I am no fan of Britney Spears. I never have been. The girl needs turned over someone’s knee and taught some manners, some class, and some self-respect. But this is ridiculous, and I am deeply angered on behalf of every female on the planet. It is time that this insanity stopped.
Filed under: Health and Fitness, Rants, Self-Respect, Social Commentary, weight loss, Womanhood, women's issues
Forgive me…I will warn in advance that this is angry and opinionated and…hostile.
But I mean, honestly. Sometimes people make me so angry I could cry. Here is this father, who is a fashion designer, talking about the sobering discovery that his daughter has an eating disorder, and lamenting the unrealistic standards of the fashion industry that help to create situations like this.
And several comments down, here’s this troll commenting that a size 10 to 12 is only average because Americans are all fat, and we shouldn’t pretend that’s acceptable. And meanwhile, she is a size zero and perfectly healthy. (She’s responding to a somewhat angry comment that the father’s promotion of a size 4 to 6 is not any better than the fashion industry standard of 0 to 2. I thought that comment was a bit overheated too, though I agreed.)
I only commented (mine is about number 41 or so) because I couldn’t reach “J”, to knock her the f&*k out. And it is so good that I couldn’t because I don’t think I’d have stopped kicking her when she lost consciousness…
Am I the only person who is sick to utter death at these women who help perpetuate the myth that we all need to be a particular size? Please don’t misunderstand me…I am on a journey here, striving for the utter limit of good health and wellness and fitness, and I don’t intend to stop ever because, well, you can’t. You don’t get there and then go on vacation. It’s for life. But…

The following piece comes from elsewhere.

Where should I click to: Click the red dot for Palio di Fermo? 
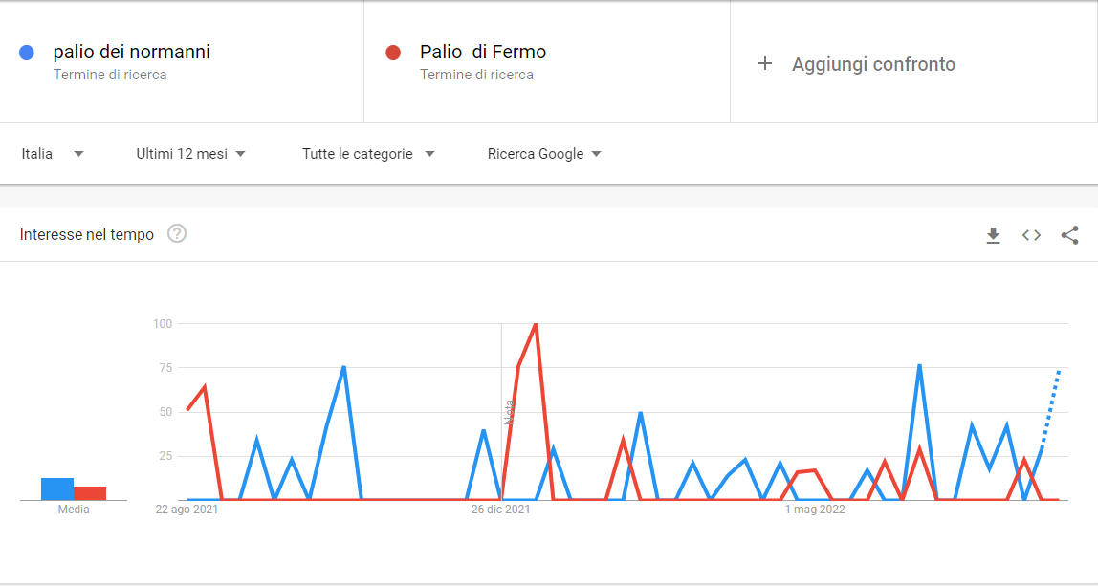(x=393, y=53)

I also accept that “healthy” for me is not the same as “healthy” for someone else. At a size 16/18, I was horribly unhealthy. I was heading for an early grave. At a size 8, I’m in pretty darned good shape. But I know women who, at a size 16/18, are in great shape. They’re strong, they have excellent medical test results, they are athletic, they are happy. For them, health is not about a number or a measurement or a BMI or anything else. I also know women who are a size 2, who can’t carry a damned 24-pack of bottled water and couldn’t finish a 5K if their lives depended on it. It’s not about a number on the scale or the tape measure.

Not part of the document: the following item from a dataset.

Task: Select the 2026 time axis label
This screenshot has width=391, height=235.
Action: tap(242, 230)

Why do we do this to our daughters? Our sisters, our mothers, our nieces and friends? Ourselves? I am so, so sad. Because it’s bad, it’s really bad, when the faceless media does it to us. It’s unforgiveable when we do it to each other.
Madelaine Albright said, “There’s a special place in hell for women who do not help other women.” I believe that. And as far as I’m concerned, “J” has a one-way ticket. If that’s overly hostile…okay. I can live with that.